Labor will dump FTTP NBN policy, says Fifield


news Minister for Communications Mitch Fifield has hit out at Labor’s stance on the NBN’s underlying technology, saying the opposition party could to be preparing to abandon its position on fibre to the premises (FTTP).

In a statement, Fifield said that, while Labor has been advocating for FTTP, recent public comments by Shadow Minister for Communications Jason Clare seem to be an attempt to “soften up” the public for a change in policy and a shift to using copper.

“Since its time in Opposition, Labor have consistently campaigned against anything other than fibre to the premise, and continually criticised any use of copper,” he said.

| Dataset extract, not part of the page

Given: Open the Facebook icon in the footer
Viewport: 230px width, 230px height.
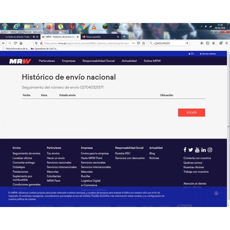Looking at the screenshot, I should click(x=185, y=150).
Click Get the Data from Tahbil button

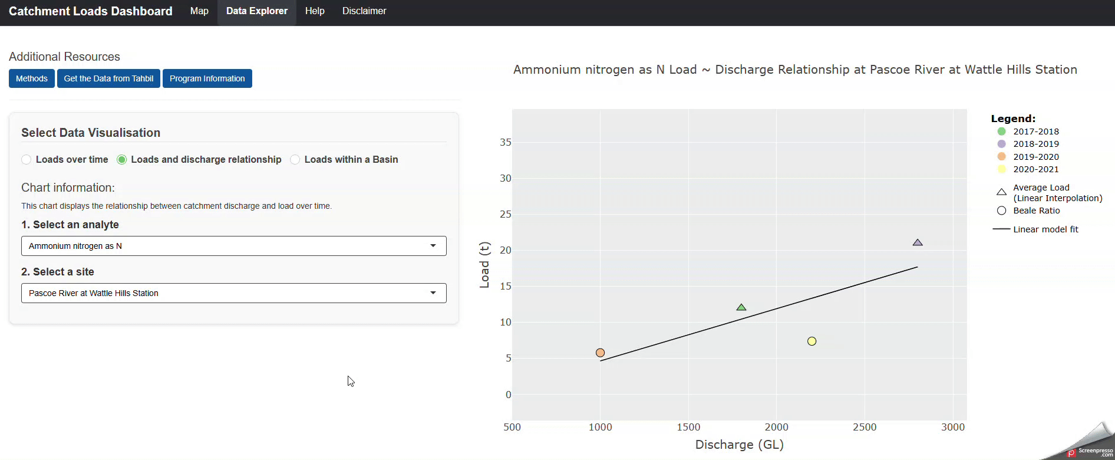tap(108, 78)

However, the minister cited comments aired on Sky News’ AM Agenda programme on 16 March that he suggested signal Labor’s support for fibre to the distribution point (FTTdp), which requires the use of the existing copper network to enter premises.

On the show, Sky’s Chief Political Reporter Kieran Gilbert said: “It seems a no brainer to me, listening to your argument this morning that you would adopt Fibre-to-the-Distribution-Point.”

To which Clare replied: “I have said that Labor will rollout more fibre. We’ll announce our policy closer to the election.”

Labor’s position now appears more like a “backflip” and in favour of the Coalition’s NBN multi-technology policy, which allows the use of FTTdp and ‘skinny fibre’, Fifield said.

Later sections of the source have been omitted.